Mesquite Bowl Blank M-1112
5" x 6" x 3.2"
This is a shallow half-log bowl blank of Texas Honey Mesquite. The overall color is the deep reddish brown of Mesquite heartwood surrounded by a thin band of yellow sapwood, with a complete and well-attached dark brown bark on the backside. It has the bonus of a small branch coming off the backside of the blank; there is likely some pretty grain patterns within. On the cut face, I can see some nice figuring already, probably related to another branch that was present on the off-cut side.
This half-log bowl blank should be suitable for a bowl 5" in diameter and about 2.5" to 3" deep. With the bark on the backside, you have the option of turning a conventional bowl or a "barky" natural-edge bowl. However, if you want a full bark edge on the "natural" rim, you will need to secure the bark with CA glue before and possibly during turning.
This is a most-of-log blank, which includes a small pith in it. There are a few cracks developing, despite being well-sealed. Mesquite is fairly dimensionally stable, so the cracks tend not to develop much compared to other woods. For any that are present, I recommend reinforcing them with CA glue prior to turning.
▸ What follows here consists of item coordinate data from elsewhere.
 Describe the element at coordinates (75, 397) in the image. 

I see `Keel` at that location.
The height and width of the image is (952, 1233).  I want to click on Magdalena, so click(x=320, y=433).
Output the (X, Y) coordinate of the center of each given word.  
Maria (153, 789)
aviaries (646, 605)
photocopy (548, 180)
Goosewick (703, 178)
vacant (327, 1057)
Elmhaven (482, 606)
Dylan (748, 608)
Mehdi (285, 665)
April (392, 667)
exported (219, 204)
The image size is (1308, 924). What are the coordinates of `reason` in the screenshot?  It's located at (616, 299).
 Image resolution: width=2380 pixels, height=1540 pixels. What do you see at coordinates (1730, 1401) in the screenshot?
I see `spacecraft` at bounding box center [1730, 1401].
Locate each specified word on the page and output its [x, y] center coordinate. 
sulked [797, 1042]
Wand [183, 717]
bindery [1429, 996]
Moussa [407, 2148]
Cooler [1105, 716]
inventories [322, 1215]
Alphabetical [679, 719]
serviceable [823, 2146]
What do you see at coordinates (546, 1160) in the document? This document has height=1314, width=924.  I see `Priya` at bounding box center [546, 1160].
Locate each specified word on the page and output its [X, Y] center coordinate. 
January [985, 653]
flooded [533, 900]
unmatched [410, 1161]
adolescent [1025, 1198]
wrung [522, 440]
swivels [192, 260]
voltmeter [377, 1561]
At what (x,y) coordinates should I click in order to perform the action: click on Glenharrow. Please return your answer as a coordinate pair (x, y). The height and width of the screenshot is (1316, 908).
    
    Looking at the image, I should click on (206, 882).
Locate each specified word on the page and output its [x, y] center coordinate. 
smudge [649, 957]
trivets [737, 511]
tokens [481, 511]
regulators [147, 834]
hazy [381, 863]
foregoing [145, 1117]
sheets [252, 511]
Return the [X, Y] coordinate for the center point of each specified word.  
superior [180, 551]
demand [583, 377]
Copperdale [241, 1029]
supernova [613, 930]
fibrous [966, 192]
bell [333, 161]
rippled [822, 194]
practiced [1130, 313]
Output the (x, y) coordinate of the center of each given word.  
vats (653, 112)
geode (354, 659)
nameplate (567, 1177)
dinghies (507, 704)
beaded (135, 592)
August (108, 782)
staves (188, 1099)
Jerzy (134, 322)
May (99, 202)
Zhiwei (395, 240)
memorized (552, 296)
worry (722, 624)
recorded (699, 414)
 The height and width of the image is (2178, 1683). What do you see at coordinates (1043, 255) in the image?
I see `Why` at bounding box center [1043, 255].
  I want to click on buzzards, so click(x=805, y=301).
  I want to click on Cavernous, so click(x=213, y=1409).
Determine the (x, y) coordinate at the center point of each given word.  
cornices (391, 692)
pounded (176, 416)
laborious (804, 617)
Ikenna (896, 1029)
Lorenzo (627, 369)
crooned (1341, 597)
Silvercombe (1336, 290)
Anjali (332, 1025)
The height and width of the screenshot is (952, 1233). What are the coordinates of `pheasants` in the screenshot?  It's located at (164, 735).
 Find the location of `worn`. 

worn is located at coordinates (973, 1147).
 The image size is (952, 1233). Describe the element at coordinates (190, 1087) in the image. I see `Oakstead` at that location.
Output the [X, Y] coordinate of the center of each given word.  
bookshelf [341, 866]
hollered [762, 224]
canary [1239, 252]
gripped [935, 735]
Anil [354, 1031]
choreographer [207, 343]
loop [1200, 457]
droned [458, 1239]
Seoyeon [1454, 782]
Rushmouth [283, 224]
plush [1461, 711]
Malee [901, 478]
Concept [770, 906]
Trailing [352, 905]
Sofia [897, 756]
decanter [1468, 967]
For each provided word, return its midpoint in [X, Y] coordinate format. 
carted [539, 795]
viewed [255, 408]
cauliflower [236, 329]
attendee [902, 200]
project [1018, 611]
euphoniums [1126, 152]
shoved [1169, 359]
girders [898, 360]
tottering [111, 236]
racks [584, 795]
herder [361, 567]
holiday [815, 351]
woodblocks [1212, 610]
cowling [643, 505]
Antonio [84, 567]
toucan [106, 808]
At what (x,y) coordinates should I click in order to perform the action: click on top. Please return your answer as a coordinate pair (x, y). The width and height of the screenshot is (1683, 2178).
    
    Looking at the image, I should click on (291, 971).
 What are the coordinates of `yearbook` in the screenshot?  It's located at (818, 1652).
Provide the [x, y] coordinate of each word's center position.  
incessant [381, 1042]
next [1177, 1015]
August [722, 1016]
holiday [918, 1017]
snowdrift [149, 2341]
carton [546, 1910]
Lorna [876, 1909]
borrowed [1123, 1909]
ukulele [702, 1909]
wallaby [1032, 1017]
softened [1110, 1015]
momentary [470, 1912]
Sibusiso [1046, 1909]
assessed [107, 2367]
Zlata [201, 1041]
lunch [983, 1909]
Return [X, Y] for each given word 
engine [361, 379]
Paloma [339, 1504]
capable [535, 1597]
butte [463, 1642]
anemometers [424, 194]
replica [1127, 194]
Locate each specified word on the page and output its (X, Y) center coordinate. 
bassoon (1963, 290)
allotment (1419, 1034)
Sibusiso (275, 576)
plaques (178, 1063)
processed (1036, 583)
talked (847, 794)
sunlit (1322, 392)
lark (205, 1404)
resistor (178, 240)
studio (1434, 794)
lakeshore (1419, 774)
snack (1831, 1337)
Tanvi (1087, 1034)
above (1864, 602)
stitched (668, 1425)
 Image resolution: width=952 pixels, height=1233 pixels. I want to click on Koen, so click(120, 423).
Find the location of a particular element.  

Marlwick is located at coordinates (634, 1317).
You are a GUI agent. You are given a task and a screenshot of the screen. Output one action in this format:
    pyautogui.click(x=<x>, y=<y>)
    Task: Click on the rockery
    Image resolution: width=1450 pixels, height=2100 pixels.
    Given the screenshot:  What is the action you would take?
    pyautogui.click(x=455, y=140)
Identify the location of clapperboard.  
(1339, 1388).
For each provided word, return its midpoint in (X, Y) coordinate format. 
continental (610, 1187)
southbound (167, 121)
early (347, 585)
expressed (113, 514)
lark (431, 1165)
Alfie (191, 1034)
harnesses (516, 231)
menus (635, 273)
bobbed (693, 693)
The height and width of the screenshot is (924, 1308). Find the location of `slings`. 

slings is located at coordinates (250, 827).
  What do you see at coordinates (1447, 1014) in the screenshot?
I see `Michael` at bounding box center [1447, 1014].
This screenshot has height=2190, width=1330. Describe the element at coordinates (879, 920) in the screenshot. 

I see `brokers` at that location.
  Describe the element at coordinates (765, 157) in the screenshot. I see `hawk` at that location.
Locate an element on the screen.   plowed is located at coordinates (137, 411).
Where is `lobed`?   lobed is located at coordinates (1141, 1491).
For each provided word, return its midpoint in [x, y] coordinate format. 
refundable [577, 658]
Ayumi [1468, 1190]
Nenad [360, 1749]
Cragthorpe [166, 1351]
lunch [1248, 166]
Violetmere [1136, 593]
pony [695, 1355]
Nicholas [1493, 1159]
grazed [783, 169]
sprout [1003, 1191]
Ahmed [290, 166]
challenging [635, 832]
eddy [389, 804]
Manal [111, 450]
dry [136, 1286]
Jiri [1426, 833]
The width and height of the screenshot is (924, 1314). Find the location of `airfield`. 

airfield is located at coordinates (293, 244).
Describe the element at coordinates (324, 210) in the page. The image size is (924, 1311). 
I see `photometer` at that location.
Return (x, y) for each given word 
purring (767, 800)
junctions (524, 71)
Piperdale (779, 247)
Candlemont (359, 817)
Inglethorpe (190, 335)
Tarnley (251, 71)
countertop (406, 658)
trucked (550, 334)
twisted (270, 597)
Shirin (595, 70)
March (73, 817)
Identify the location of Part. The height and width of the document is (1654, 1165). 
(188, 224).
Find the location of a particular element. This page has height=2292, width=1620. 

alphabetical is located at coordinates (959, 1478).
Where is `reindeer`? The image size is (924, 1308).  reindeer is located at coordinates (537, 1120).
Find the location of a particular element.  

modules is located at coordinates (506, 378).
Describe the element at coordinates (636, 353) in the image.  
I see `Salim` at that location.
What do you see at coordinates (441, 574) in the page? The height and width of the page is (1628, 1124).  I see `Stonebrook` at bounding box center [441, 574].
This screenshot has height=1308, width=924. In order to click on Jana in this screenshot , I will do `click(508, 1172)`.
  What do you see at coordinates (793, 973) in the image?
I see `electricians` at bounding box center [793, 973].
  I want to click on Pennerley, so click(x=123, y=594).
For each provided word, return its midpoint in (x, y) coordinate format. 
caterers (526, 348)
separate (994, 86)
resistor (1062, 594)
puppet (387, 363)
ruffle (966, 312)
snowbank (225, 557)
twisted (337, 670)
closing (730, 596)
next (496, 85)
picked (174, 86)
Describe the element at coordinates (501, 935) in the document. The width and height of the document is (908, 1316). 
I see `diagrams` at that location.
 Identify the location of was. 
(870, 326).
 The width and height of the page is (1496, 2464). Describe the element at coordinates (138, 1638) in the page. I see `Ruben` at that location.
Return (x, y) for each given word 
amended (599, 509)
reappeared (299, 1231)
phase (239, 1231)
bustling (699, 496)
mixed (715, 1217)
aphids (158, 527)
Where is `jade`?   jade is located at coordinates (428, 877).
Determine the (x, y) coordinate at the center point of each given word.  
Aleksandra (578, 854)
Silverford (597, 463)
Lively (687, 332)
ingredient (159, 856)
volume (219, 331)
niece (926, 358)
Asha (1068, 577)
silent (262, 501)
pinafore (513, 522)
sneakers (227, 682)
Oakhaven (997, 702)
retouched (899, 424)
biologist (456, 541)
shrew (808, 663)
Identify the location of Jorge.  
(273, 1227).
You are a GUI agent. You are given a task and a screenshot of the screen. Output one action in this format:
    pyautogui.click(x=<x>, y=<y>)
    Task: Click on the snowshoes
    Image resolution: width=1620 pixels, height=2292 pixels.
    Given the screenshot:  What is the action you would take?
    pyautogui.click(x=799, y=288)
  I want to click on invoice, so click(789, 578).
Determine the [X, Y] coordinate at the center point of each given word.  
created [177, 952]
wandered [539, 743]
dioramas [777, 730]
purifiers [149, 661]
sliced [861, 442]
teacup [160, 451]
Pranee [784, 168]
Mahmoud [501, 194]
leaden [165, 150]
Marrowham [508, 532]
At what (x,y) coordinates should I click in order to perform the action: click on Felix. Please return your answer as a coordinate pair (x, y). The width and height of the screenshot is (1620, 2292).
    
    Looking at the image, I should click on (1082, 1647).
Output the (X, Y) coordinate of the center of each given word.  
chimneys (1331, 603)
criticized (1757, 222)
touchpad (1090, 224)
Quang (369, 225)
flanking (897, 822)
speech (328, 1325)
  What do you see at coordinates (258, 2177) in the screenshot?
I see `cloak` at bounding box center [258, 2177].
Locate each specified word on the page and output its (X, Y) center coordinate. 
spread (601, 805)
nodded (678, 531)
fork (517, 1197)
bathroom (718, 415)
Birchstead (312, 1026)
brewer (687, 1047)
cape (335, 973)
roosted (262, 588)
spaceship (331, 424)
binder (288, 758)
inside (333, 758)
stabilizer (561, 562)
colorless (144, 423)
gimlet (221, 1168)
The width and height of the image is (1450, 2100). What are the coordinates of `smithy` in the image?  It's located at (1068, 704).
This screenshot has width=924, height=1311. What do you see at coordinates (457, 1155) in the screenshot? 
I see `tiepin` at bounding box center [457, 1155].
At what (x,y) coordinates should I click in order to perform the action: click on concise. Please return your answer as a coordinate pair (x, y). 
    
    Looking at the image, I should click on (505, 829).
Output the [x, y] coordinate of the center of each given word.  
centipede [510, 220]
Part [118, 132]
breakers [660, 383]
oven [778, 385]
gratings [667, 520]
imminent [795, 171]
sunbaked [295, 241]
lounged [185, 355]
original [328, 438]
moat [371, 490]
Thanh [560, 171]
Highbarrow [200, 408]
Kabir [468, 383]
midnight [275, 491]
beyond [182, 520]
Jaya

This is a GREEN to partially air-dried bowl blank, meaning that it still retains a lot of its original moisture from when it was a living tree. The blank has been heat-treated to ensure that there are no gnawing critters inside. It has been well-sealed with Anchor Seal and is in the process of slowly drying. It was measured at 35 to 40% MC in April, 2022. If you need a current moisture content, please message us and we'll check its status for you.
About the Tree
This Texas-grown Honey Mesquite tree was harvested in El Campo, Texas in March of 2022. It was cut down by the city for reasons unknown to us, and we were happy to help save the tree from a burn pile. It is possible that this tree was damaged by the Valentine's Day Freeze that Texas suffered in February 2021, which is when our state lost a lot of beautiful trees in an unusually deep and long freeze.
You can feel good about this American-grown hardwood being responsibly harvested and turned into beautiful art by YOU. The tree was in healthy growing condition, with a minimum of bug damage and a nice healthy girth to the trunk. There is some minor evidence of fire damage, perhaps from a campfire, near the base of the tree on one side. It may have been in a fairly protected area such as a city park, as the Mesquite is less twisted and gnarly than trees grown in open pastures. The grain looks generally long and straight and of excellent quality for green or dried turning.